3. Merampingkan Pengalaman Mengajar



Salah satu poin penjualan yang paling sulit tentang memperkenalkan teknologi baru kepada para guru adalah rasanya sekali lagi mereka kembali menciptakan roda. Bagi para guru yang telah menghabiskan banyak waktu untuk membuat dan menyempurnakan proses pembelajaran mereka, teknologi baru dapat dilihat sebagai rintangan besar dan melelahkan. Sebelum menyajikan bagian teknologi baru, alat analisis data, atau sistem manajemen pembelajaran / learning management system (LMS), tingkatkan pengalaman mengajar dengan menempatkan beberapa template starter di tempat. Ini memberi setiap guru awal yang sama dan menghilangkan sebagian dari stres yang datang dengan mengadopsi teknologi baru.




4. Manfaatkan Perangkat Lunak yang Dapat Diakses dan Ramah Pengguna



Tidak semua alat teknologi diciptakan sama -- sebagian besar bagus dalam hal teori, tetapi buruk dalam praktik di ruang kelas. Jika perangkat lunak atau alat teknologi tidak ramah pengguna, itu akan mengumpulkan debu (virtual) saat staf operator meninggalkannya. Di sinilah mendengarkan pendapat operator komputer dan melibatkan mereka dalam proses pengambilan keputusan sangat penting, karena guru akan memberi tahu apa yang berhasil dan apa yang tidak dalam proses uji coba.

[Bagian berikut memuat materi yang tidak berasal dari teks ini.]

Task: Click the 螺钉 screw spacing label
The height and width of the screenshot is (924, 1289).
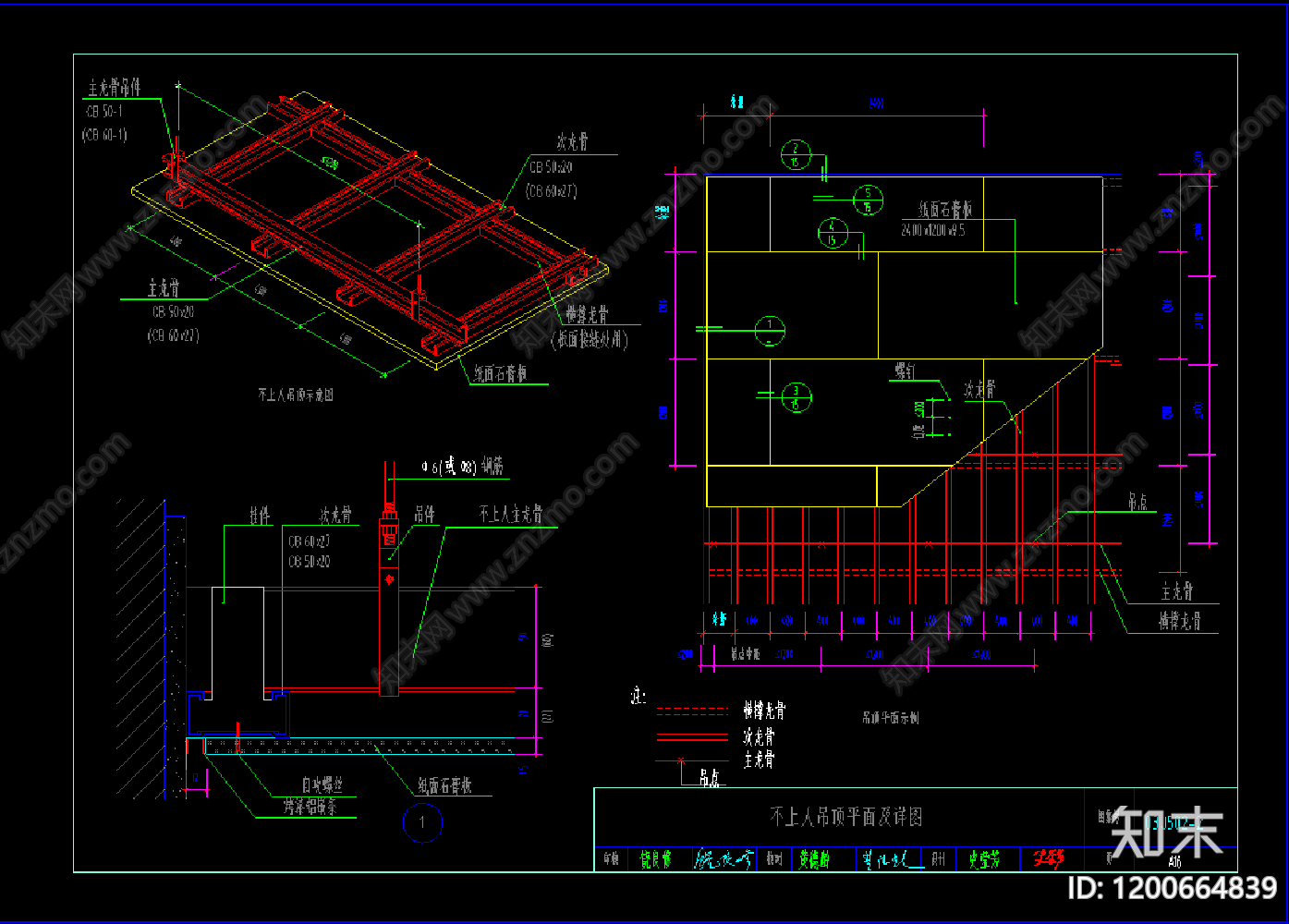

5. Buat dan Promosikan Sumber Daya Bersama



Ide ini juga dapat dikaitkan dengan pembuatan templet dan sumber daya pemula bagi para guru untuk digunakan ketika mereka mulai menggunakan alat teknologi baru. Dengan menggunakan LMS, operator dan guru dapat diminta berbagi pekerjaan yang telah mereka lakukan menggunakan teknologi baru dengan rekan-rekan mereka. Kolaborasi adalah cara yang bagus untuk mengetahui apa yang dilakukan kolega Anda di lapangan tanpa harus menciptakan sesuatu yang baru dari awal.

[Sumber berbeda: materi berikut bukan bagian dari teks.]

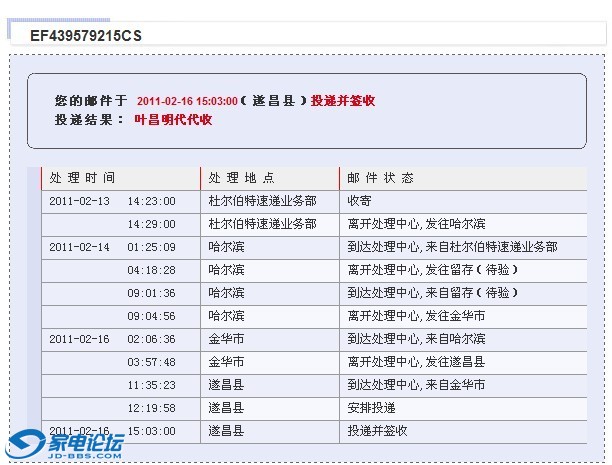Screen dimensions: 612x465
Task: Click the 处理时间 column header
Action: tap(82, 178)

6. Memberikan Peluang Pengembangan Profesional Berkualitas



Agar guru mengintegrasikan teknologi di kelas, mereka perlu waktu untuk belajar, memahami, dan mengembangkan pelajaran yang memanfaatkan teknologi baru. Pengembangan profesional berkualitas diperlukan untuk memperkenalkan teknologi baru secara menyeluruh, memberikan waktu bagi para guru untuk menavigasi perangkat lunak, dan mengajukan pertanyaan klarifikasi kepada instruktur. Pengembangan profesional untuk teknologi baru juga tidak bisa menjadi proses sekali “kerja” selesai. Penting adanya kursus penyegaran sepanjang tahun bagi para guru untuk mengunjungi kembali perangkat lunak dan memperbaiki proses kelas mereka karena kenyamanan mereka dengan program ini akan tumbuh.

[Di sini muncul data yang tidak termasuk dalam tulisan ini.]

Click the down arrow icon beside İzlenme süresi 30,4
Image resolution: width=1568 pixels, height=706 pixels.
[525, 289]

7. Memanfaatkan Model Pelatihan Instruksional



Pelatih teknologi dapat memainkan peran yang tak ternilai dalam sebuah diklat. Saat pertanyaan atau kebutuhan muncul, seorang pelatih teknologi dapat dengan cepat membantu guru yang mungkin membutuhkan bantuan tambahan. Mereka juga merupakan sumber yang bagus untuk pendidik yang ingin menambahkan lebih banyak penggunaan IT ke dalam pengajaran kelas mereka, tetapi tidak yakin harus mulai dari mana. Pelatih teknologi hebat dapat membantu para guru mendapatkan program atau alat baru yang mendasar sambil mendukung guru melalui proses.




Perjalanan Pendidikan kita telah menempuh perjalanan jauh dari menggunakan printer dot matrix dan overhead proyektor (OHP) dalam pendidikan. Dengan berfokus pada praktik pedagogi yang sehat, hendaknya sekarang ini pendidik memiliki kemampuan untuk menggabungkan teknologi yang mempersiapkan peserta didik untuk tanggap digital yang selalu berubah. Mengikuti 7 kiat kunci tersebut adalah penting untuk membuat Anda-para guru bergabung dengan trend teknologi, alat, dan perangkat lunak terbaru.